Alarm burmistrzów Ustki i Łeby: brak realizacji inwestycji portowych zagraża morskim farmom wiatrowym

Burmistrz Ustki, Jacek Maniszewski oraz burmistrz Łeby, Andrzej Strzechmiński, zdecydowali się na napisanie listu do premiera Donalda Tuska. Pismo to wyrażało ich niepokój dotyczący niewykorzystanych środków z Krajowego Planu Odbudowy (KPO), które miały zostać przeznaczone na inwestycje w portach Ustki i Łeby. Celem tych inwestycji miało być przystosowanie tych miejsc do pełnienia roli serwisów dla morskich farm wiatrowych.
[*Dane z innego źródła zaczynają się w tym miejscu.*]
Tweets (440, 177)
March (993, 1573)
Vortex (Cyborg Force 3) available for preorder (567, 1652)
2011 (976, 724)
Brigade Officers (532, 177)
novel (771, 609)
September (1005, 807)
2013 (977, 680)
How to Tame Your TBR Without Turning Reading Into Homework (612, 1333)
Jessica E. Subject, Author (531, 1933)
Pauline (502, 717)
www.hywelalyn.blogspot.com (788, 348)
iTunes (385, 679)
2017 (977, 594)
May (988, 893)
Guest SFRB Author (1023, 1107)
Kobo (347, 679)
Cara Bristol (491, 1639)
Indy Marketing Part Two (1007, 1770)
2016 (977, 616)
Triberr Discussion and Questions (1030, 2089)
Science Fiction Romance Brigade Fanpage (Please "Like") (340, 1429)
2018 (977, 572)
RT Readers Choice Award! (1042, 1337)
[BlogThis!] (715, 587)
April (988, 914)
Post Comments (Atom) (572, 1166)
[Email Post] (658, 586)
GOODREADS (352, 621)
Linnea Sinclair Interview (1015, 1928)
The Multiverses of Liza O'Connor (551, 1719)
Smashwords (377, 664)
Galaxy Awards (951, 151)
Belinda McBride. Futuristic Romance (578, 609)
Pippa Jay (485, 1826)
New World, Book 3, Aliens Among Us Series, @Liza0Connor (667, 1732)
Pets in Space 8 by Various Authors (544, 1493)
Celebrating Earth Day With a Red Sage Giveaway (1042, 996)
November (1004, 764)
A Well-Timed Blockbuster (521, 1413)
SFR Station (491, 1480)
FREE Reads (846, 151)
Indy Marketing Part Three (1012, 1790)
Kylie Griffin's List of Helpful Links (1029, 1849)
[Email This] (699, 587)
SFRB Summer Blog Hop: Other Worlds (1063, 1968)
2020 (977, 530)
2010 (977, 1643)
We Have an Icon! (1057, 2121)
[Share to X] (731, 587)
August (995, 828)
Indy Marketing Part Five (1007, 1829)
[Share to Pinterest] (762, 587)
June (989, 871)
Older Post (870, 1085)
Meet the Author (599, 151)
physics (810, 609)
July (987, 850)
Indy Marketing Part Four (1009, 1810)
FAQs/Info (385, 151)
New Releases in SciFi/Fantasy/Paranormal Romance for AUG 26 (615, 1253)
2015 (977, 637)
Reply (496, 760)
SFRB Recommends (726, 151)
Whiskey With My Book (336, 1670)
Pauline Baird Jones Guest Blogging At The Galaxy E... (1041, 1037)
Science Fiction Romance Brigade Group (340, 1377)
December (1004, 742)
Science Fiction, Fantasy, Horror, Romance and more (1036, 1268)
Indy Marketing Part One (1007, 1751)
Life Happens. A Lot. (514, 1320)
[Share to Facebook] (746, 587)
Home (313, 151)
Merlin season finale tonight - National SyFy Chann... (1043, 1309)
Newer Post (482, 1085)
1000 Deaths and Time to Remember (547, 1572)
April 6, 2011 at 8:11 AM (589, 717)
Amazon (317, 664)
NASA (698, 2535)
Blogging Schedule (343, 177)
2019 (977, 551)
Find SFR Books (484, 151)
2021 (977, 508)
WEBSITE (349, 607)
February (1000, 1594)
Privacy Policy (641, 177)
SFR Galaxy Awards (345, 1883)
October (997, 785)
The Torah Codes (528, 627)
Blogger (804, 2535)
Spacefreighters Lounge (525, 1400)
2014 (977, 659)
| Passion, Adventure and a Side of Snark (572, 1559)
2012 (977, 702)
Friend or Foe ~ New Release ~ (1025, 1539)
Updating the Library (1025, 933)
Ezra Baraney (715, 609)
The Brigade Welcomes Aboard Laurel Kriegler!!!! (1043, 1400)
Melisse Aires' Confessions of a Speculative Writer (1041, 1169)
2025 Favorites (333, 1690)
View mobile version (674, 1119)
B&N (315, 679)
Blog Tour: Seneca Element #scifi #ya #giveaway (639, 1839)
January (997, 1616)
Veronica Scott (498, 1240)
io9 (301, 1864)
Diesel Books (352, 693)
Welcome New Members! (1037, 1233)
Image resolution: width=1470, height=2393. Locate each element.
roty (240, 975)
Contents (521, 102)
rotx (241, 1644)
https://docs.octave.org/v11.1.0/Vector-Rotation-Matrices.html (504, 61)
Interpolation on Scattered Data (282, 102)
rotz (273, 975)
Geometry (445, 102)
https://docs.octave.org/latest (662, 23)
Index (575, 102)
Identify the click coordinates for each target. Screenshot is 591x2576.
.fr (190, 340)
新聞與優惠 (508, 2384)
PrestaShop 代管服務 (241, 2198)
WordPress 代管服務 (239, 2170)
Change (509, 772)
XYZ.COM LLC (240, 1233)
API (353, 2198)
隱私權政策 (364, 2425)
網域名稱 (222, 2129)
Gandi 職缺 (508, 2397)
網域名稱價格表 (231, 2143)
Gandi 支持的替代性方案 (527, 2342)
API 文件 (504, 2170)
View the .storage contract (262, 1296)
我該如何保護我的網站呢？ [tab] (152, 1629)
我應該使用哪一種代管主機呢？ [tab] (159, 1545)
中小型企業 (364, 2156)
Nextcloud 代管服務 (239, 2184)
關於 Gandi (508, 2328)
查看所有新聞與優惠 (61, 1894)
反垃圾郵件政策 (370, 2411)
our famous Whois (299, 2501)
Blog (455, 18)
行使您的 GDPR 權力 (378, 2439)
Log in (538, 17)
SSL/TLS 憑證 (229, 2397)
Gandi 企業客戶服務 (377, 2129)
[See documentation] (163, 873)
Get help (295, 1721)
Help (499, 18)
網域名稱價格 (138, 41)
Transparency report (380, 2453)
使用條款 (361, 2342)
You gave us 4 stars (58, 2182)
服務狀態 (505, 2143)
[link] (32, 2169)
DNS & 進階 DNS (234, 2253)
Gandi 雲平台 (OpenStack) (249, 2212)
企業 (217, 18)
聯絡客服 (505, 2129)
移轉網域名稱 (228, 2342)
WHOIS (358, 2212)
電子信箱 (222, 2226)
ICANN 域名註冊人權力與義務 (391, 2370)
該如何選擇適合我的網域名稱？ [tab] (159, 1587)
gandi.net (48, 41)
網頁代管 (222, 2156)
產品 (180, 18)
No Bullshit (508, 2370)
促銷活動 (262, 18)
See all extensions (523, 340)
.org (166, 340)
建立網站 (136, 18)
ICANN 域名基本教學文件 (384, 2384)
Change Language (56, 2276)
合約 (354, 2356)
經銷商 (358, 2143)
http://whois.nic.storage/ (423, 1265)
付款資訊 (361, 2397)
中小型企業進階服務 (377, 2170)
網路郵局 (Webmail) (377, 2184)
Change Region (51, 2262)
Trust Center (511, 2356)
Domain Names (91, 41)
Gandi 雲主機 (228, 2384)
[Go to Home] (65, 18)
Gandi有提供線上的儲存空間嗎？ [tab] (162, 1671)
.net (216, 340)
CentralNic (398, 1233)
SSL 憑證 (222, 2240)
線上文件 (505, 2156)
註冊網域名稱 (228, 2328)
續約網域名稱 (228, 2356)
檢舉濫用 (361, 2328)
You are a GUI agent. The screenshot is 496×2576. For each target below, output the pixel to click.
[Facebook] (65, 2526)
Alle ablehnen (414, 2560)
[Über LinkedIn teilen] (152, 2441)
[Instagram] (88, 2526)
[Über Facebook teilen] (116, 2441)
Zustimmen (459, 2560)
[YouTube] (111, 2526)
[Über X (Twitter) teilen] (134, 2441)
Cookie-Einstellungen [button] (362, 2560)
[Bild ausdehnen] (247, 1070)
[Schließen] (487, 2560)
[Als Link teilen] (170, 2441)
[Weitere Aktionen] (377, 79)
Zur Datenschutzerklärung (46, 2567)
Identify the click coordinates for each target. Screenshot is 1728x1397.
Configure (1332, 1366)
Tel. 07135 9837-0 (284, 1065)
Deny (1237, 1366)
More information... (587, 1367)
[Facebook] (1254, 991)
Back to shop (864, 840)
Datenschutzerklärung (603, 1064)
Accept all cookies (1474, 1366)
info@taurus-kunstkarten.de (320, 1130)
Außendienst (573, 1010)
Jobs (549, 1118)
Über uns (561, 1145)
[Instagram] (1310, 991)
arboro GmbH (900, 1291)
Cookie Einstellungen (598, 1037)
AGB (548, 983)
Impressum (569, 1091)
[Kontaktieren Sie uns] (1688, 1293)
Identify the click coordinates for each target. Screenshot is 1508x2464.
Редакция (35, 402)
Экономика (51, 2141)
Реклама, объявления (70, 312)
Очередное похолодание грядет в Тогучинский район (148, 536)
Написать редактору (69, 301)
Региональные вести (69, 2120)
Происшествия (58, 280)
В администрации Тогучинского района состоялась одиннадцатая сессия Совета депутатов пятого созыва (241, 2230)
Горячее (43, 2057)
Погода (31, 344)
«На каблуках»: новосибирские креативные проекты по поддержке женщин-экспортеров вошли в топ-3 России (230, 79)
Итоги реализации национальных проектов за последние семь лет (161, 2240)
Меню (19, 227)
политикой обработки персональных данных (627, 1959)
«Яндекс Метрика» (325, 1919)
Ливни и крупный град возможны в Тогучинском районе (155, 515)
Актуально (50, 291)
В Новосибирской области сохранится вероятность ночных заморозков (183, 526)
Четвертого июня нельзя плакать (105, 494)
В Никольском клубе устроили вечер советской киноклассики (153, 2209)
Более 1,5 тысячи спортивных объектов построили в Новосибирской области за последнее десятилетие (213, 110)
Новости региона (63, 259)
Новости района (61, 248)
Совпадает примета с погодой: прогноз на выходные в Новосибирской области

W liście skierowanym do premiera, burmistrzowie obu miast nie tylko wyrazili swój niepokój, ale także proponują spotkanie. Chcieliby omówić szczegóły dotyczące planów rozbudowy portów, zwłaszcza że mają one zostać zakończone do połowy 2026 roku, jak ustalono w ramach finansowania z KPO.

Sytuację dodatkowo komplikują informacje płynące z Urzędu Morskiego w Gdyni. Zgodnie z nimi, urząd planuje przeprowadzenie remontu falochronów w porcie w Ustce. Dla burmistrza Jacek Maniszewskiego, choć to ważne działanie dla portu, priorytetem powinno być przeprowadzenie rozbudowy portu. W tym kontekście, burmistrz podkreśla również znaczenie przeprowadzenia dyskusji z mieszkańcami na temat wpływu tego przedsięwzięcia na gospodarkę miasta Ustka.